> **Exercises**:
a – Please reproduce the Warburg-HIH Invest profile word for word.
b – Recast the dataset rows as a Markdown table with the columns Line No. and Row Text, covering only the lines from the one containing "on database-sweep-notice: 19" through the one containing "trace-label: UW WIW EHZ -- 99999.0km BW HIGHPASS 2.0 … is", and skip any blank lines.

> **Extract provided**:

Warburg-HIH Invest is one of the leading investment managers for real estate in Germany and Europe. We adopt a future-oriented approach to finding, developing and managing properties in the interests of our clients.
Decades of experience, proximity to the real estate markets and a tightknit network allow us to identify real estate opportunities and quickly implement them in the right phase of the market.
Around 150 institutional clients have entrusted their investments to Warburg-HIH Invest. Our specialists for structuring, product development, real estate management and market development all work to develop the right investment solutions for them. Warburg-HIH Invest is represented at 10 locations throughout Europe.As part of the HIH Group, our in-house capacities cover the entire real estate investment value chain.
Early identification of changes in the market, implementation of regulatory requirements and future-oriented digital management are part of our corporate philosophy. We currently manage assets with a volume of more than €9bn across 60 funds.
Warburg-HIH Invest is integrated in HIH Group with €30bn worth of AUM and with more than 750 real estate experts.

[Dataset records]
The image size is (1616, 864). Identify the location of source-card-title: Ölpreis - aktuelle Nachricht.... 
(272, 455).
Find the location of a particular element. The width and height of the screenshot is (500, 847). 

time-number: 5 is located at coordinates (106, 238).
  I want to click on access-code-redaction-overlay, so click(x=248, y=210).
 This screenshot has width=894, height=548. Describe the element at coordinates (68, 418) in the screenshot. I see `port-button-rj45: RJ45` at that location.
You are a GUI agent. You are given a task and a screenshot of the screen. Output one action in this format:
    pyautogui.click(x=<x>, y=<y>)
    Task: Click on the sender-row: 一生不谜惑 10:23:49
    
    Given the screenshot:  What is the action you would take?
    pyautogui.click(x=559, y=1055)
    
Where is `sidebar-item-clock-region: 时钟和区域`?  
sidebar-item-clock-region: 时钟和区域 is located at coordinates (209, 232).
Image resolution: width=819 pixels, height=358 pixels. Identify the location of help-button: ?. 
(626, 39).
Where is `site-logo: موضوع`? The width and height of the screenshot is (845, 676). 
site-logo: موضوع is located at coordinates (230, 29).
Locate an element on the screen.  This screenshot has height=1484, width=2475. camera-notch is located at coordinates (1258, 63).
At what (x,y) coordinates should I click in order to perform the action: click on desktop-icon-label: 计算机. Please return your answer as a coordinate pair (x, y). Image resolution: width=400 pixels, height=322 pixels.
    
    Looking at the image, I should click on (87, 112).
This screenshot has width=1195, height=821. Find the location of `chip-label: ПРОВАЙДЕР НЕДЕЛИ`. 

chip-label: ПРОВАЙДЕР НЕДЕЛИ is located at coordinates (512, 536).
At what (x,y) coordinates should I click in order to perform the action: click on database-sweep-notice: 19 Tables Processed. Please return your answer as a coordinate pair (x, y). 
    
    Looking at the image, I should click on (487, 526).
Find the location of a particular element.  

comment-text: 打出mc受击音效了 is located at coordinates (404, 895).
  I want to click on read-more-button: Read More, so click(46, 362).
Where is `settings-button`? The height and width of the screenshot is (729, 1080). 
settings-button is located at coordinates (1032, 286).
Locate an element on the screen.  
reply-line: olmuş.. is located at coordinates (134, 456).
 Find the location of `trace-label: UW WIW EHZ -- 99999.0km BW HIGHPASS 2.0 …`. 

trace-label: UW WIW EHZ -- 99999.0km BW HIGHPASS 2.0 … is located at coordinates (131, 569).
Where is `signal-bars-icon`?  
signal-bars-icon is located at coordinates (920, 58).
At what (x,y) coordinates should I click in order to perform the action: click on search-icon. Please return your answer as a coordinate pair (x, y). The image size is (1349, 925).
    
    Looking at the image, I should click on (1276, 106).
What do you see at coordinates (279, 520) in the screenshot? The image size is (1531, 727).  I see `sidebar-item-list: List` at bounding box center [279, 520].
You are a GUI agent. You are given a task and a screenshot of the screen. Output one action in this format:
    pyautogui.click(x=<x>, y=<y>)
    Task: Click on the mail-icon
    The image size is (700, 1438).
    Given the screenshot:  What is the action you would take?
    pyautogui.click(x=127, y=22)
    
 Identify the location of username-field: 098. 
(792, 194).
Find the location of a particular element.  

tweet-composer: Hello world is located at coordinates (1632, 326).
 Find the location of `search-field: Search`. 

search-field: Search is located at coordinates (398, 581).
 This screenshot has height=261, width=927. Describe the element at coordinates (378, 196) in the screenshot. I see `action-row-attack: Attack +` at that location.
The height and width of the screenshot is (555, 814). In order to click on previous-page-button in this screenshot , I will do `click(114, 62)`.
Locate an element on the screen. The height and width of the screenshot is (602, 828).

> **Answers for the exercise**:
a –
Warburg-HIH Invest is one of the leading investment managers for real estate in Germany and Europe. We adopt a future-oriented approach to finding, developing and managing properties in the interests of our clients.
Decades of experience, proximity to the real estate markets and a tightknit network allow us to identify real estate opportunities and quickly implement them in the right phase of the market.
Around 150 institutional clients have entrusted their investments to Warburg-HIH Invest. Our specialists for structuring, product development, real estate management and market development all work to develop the right investment solutions for them. Warburg-HIH Invest is represented at 10 locations throughout Europe.As part of the HIH Group, our in-house capacities cover the entire real estate investment value chain.
Early identification of changes in the market, implementation of regulatory requirements and future-oriented digital management are part of our corporate philosophy. We currently manage assets with a volume of more than €9bn across 60 funds.
Warburg-HIH Invest is integrated in HIH Group with €30bn worth of AUM and with more than 750 real estate experts.

b –
| Line No. | Row Text |
|---|---|
| 1 | At what (x,y) coordinates should I click in order to perform the action: click on database-sweep-notice: 19 Tables Processed. Please return your answer as a coordinate pair (x, y).  |
| 2 |     Looking at the image, I should click on (487, 526). |
| 3 | Find the location of a particular element.   |
| 4 | comment-text: 打出mc受击音效了 is located at coordinates (404, 895). |
| 5 |   I want to click on read-more-button: Read More, so click(46, 362). |
| 6 | Where is `settings-button`? The height and width of the screenshot is (729, 1080).  |
| 7 | settings-button is located at coordinates (1032, 286). |
| 8 | Locate an element on the screen.   |
| 9 | reply-line: olmuş.. is located at coordinates (134, 456). |
| 10 |  Find the location of `trace-label: UW WIW EHZ -- 99999.0km BW HIGHPASS 2.0 …`.  |
| 11 | trace-label: UW WIW EHZ -- 99999.0km BW HIGHPASS 2.0 … is located at coordinates (131, 569). |